From coffee shops to machine shops, employers are trying to mitigate the effects of the downturn by reducing employees’ hours or overtime. California Gov. Arnold Schwarzenegger, for one, has ordered some 200,000 state workers to take a two-day furlough every month in an effort to close a $42 billion budget gap. Even some of the legislation in the economic stimulus package would reward states that use “innovative benefits” – such as giving unemployment insurance to workers who have had their hours reduced.

“Shrinking the hours everyone works helps reduce the extremes of how hard people are hit and maybe makes it a bit easier,” says Nigel Gault, chief US economist at IHS Global Insight in Lexington, Mass. “It also may be more helpful for morale, perhaps.”

Dataset rows »
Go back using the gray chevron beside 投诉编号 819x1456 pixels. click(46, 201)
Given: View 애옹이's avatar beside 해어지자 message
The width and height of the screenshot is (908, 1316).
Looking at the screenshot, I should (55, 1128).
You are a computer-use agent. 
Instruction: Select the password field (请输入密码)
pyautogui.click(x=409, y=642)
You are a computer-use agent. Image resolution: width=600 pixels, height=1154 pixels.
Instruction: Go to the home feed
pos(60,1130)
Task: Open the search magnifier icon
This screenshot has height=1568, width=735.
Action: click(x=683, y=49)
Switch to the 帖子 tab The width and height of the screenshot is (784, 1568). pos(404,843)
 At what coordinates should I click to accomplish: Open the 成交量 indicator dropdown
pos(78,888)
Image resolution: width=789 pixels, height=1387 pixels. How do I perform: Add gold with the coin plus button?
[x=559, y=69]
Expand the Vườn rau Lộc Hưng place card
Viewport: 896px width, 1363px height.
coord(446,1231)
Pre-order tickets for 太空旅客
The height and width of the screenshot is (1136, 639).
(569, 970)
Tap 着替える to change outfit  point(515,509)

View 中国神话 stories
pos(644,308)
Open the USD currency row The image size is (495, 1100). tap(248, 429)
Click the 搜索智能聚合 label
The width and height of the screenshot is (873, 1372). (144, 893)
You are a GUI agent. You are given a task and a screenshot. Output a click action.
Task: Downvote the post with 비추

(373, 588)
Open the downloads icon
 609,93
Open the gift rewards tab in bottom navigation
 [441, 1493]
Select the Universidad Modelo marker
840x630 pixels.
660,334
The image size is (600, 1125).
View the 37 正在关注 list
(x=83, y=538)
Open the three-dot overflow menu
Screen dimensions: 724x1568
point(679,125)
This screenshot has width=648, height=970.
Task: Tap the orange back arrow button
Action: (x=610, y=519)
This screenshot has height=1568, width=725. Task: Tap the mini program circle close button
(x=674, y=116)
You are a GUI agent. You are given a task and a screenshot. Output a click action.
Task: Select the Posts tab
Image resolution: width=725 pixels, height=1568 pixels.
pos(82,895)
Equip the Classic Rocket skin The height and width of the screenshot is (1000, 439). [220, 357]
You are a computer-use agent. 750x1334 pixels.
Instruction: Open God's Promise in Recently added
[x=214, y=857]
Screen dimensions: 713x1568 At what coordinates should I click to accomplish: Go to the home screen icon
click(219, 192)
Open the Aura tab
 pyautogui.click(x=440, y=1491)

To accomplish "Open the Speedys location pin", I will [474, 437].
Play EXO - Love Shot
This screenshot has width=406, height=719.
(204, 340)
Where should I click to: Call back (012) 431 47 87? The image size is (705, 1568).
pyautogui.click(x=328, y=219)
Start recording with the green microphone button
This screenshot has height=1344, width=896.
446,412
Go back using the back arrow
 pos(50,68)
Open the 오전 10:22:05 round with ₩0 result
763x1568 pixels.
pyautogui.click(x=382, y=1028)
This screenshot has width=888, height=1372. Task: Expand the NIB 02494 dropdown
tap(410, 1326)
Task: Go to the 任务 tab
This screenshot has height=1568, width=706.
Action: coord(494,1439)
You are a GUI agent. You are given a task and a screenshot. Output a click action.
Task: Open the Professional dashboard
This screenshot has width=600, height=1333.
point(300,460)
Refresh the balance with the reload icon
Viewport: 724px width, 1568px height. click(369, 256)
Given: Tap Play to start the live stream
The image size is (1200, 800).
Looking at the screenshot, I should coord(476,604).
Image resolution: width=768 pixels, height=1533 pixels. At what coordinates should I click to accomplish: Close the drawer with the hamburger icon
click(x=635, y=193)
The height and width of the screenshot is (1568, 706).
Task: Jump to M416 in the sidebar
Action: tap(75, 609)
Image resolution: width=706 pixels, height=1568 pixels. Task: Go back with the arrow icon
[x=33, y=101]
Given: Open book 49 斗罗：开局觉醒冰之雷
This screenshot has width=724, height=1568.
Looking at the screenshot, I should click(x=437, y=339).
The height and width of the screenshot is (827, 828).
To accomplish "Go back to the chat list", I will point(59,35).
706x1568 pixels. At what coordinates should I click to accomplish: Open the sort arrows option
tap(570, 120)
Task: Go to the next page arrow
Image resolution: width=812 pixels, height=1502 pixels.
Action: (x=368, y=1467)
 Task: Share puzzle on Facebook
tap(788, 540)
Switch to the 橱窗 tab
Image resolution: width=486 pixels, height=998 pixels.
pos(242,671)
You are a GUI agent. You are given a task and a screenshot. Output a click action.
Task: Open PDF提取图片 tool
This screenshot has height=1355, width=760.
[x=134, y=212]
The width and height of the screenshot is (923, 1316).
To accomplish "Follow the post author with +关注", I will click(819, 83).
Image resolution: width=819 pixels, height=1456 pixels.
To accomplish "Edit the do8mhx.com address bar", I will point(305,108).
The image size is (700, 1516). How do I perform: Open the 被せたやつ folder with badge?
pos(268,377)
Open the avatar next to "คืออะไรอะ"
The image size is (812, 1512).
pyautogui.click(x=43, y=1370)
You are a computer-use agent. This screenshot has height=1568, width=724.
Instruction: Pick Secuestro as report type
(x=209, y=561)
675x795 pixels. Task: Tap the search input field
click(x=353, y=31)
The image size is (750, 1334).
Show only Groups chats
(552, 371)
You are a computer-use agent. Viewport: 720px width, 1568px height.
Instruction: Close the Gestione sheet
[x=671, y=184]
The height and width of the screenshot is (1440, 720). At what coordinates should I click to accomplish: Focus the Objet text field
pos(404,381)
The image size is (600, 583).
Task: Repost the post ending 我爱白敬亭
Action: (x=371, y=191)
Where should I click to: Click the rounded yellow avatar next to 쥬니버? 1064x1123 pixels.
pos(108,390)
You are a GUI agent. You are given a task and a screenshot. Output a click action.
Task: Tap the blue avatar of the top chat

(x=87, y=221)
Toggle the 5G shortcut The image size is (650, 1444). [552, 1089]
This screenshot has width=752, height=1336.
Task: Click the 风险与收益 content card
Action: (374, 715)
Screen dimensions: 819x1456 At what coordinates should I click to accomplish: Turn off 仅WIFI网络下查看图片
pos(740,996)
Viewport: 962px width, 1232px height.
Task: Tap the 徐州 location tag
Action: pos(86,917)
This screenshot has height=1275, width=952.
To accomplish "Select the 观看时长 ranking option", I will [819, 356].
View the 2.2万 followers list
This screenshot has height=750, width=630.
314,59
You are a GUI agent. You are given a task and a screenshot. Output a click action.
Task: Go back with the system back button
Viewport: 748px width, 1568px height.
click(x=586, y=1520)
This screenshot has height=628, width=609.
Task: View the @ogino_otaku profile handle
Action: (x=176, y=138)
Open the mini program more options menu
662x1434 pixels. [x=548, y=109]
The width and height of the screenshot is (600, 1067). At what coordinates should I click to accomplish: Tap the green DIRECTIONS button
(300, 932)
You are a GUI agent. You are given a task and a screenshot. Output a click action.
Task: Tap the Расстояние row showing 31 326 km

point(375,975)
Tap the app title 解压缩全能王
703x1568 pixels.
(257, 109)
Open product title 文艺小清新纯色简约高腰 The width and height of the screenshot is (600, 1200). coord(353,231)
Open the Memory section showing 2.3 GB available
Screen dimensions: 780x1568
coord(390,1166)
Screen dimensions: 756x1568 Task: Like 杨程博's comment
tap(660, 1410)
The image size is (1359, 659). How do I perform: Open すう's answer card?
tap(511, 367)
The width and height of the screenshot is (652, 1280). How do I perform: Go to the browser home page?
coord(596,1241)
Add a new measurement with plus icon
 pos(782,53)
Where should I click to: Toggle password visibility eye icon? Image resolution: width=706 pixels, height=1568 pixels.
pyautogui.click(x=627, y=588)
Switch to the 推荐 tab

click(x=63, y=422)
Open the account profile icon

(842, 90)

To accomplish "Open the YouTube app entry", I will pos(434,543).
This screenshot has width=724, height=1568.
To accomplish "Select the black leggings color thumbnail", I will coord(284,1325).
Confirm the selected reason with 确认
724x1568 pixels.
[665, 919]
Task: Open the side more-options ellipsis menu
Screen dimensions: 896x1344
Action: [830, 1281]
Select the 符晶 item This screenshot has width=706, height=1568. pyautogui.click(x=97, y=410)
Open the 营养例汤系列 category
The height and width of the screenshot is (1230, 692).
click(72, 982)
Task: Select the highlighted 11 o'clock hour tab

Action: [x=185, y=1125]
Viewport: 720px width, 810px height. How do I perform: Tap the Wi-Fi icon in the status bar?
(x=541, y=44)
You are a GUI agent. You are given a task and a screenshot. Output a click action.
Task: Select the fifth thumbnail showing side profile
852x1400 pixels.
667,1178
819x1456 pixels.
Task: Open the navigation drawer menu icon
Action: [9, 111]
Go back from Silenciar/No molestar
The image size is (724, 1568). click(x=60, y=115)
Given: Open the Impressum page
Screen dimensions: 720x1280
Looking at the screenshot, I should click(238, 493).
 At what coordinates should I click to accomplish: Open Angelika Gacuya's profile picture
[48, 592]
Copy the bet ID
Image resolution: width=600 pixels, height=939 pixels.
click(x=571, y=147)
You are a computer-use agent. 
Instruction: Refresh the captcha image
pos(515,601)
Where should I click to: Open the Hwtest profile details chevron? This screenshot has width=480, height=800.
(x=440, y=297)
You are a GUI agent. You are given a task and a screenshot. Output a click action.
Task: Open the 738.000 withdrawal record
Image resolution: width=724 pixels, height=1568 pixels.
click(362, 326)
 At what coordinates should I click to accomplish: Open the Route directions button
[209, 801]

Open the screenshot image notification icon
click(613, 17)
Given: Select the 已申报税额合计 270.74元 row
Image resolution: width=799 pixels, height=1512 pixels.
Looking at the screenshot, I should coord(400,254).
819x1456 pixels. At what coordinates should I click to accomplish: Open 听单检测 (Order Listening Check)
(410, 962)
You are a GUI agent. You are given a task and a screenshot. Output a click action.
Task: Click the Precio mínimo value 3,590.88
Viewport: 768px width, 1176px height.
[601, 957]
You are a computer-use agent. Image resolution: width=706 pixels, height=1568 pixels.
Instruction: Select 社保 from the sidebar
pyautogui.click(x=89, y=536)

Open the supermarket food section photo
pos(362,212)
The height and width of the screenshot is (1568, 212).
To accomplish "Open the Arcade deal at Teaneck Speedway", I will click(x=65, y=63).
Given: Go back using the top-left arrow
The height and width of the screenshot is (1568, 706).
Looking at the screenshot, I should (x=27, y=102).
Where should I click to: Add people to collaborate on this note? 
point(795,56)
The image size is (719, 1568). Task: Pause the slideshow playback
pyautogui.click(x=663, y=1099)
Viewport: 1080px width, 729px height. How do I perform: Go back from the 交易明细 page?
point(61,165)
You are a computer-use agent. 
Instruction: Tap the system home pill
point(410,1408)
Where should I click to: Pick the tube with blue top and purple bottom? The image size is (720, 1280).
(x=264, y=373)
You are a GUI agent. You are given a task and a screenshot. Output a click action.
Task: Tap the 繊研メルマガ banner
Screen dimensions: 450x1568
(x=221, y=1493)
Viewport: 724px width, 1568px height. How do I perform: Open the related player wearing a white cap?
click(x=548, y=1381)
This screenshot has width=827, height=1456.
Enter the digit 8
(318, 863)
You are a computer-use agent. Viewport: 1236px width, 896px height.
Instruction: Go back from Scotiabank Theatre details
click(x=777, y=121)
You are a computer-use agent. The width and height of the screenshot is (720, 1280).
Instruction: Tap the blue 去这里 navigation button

Aim » Continue the article about employers cutting work hours during the downturn, picking up after its last sentence.

Written response »
The attempt by companies like Hardinge comes during one of the worst job markets in decades. Last Friday, the Department of Labor reported that the US unemployment rate climbed to 7.6 percent in January, up from 7.2 percent in December. And the economy shed 598,000 jobs, the worst performance since the end of 1974. Over the past two months, more than 1 million people have lost their jobs.

“This is about as bad as it gets,” says Daniel Meckstroth, chief economist at Manufacturers Alliance/MAPI in Arlington, Va. “There is no good way to spin this as anything good.”

Since October, the US unemployment rate has climbed by one full percentage point, a pace of layoffs not seen since at least the 1980s. Given the number of recently announced layoffs and the rising number of new claims for unemployment, the February job losses could be even worse, some economists say.

“If there is any silver lining to the news, we are seeing job cuts so widespread and massive [that] it may mean everyone is making all their job cuts all at once,” says Joel Naroff of Naroff Economic Advisors in Holland, Pa. “We are compacting an adjustment process that might have taken two years into 12 months, so we may get through it sooner.”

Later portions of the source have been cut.